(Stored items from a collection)
>>>>

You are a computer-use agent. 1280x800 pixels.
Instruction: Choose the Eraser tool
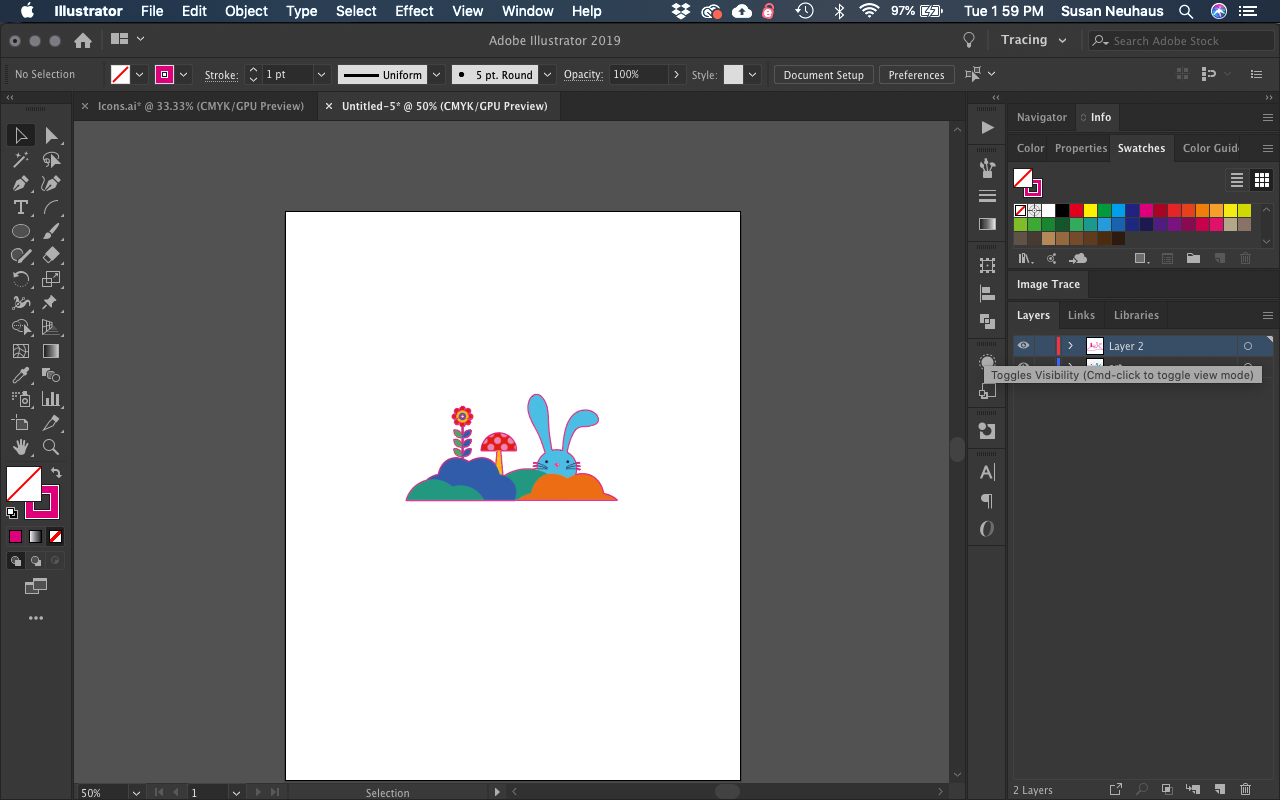(x=52, y=255)
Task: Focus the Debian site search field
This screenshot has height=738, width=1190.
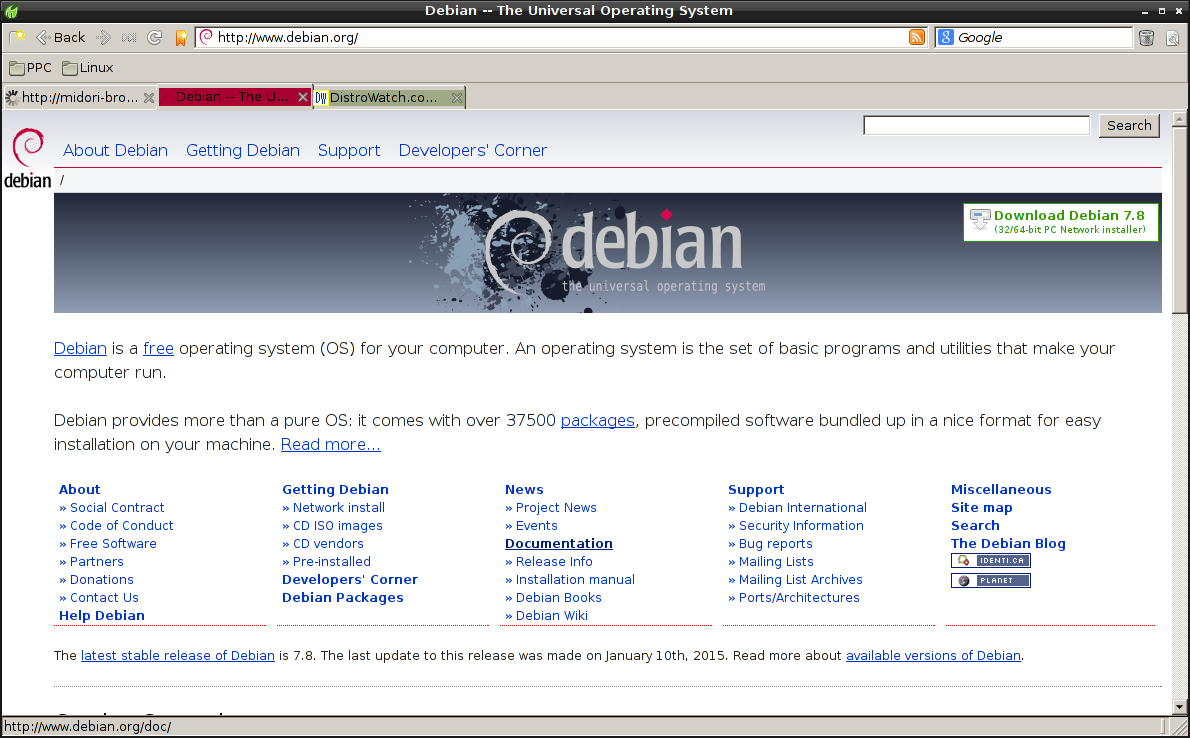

<<<<

• _YOUR OBJECTIVE_:
Skipping any pictures, copy the entries exactly as they appear.

• _ANSWER SECTION_:
You are a computer-use agent. 1280x800 pixels.
Instruction: Choose the Eraser tool
(x=52, y=255)
Task: Focus the Debian site search field
This screenshot has height=738, width=1190.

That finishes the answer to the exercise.